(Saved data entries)
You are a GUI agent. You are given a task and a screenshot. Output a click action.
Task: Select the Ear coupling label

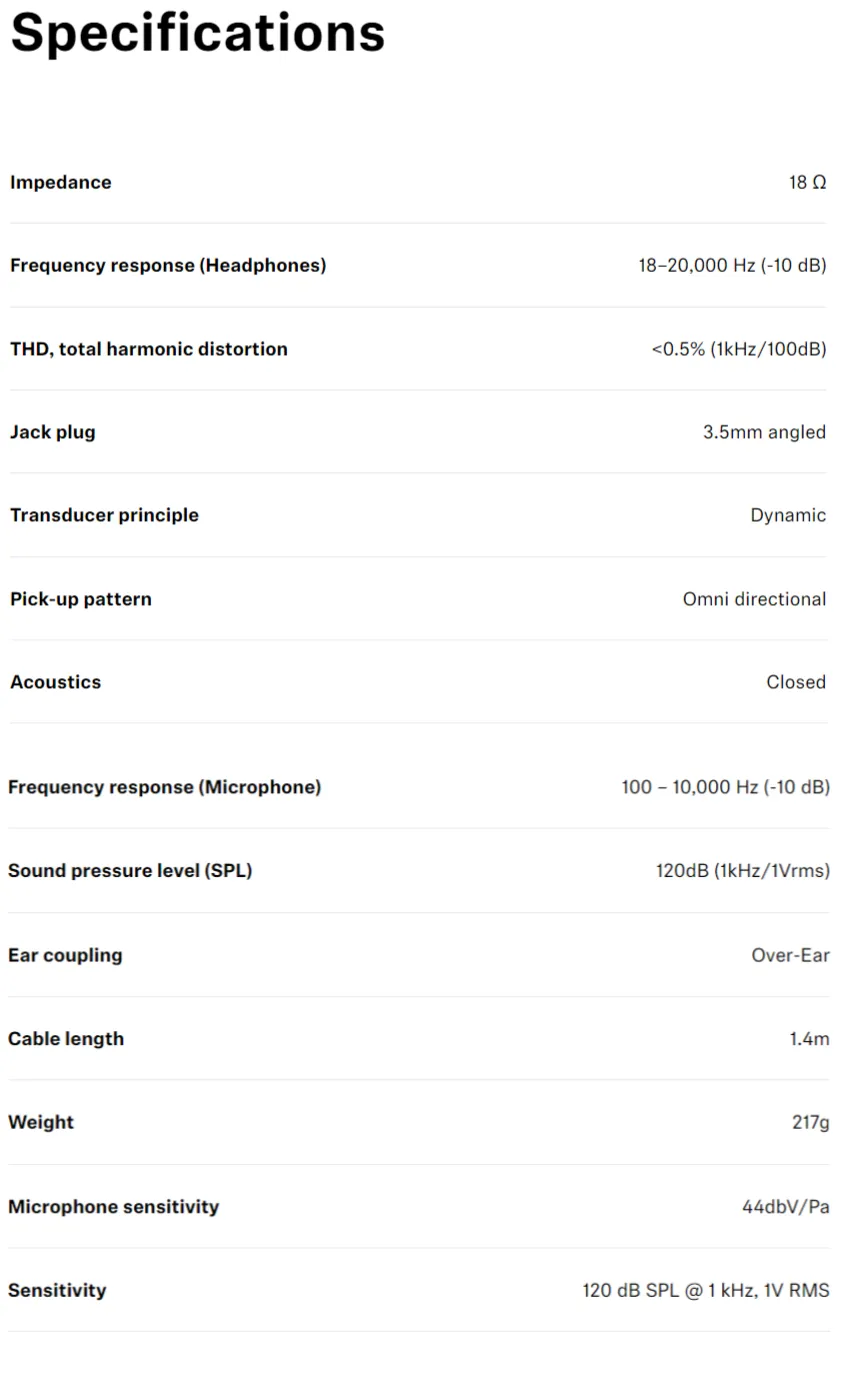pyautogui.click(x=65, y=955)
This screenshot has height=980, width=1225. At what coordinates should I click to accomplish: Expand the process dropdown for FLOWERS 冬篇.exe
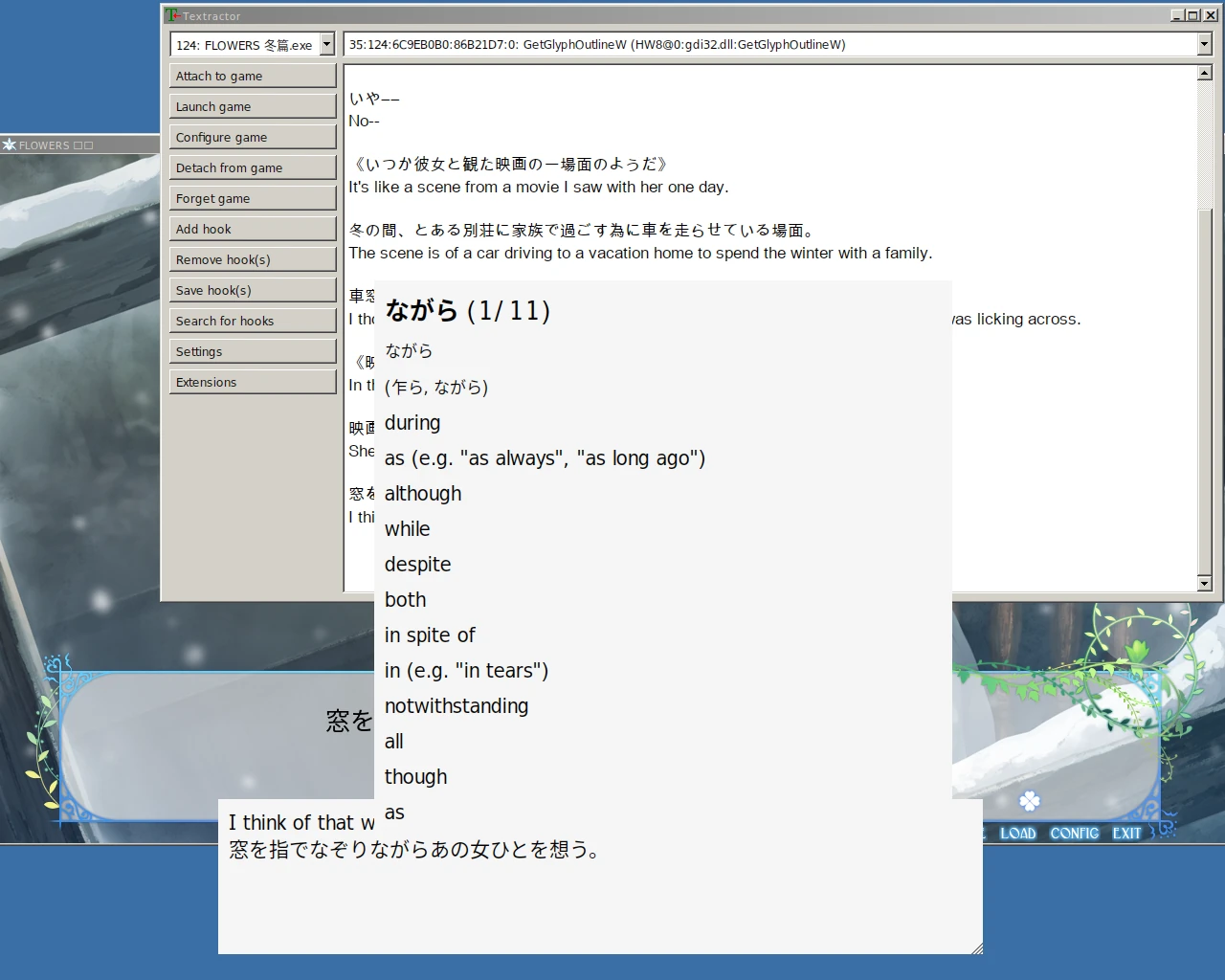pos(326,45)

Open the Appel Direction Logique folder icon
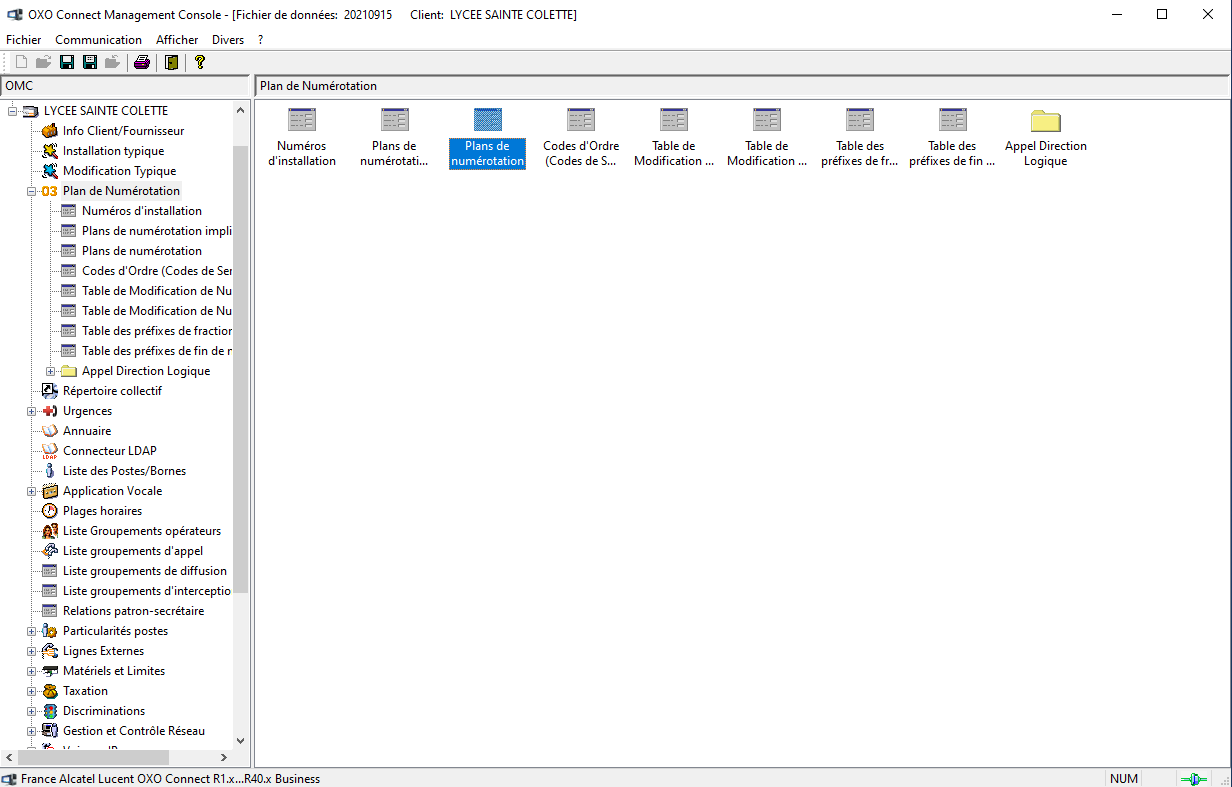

What is needed
Every record, from top to bottom, gets written out exactly; no picture goes into the copy.

Answer box
You are a GUI agent. You are given a task and a screenshot. Output a click action.
Task: Select the Ear coupling label

pyautogui.click(x=65, y=955)
This screenshot has height=980, width=1225. At what coordinates should I click to accomplish: Expand the process dropdown for FLOWERS 冬篇.exe
pos(326,45)

Open the Appel Direction Logique folder icon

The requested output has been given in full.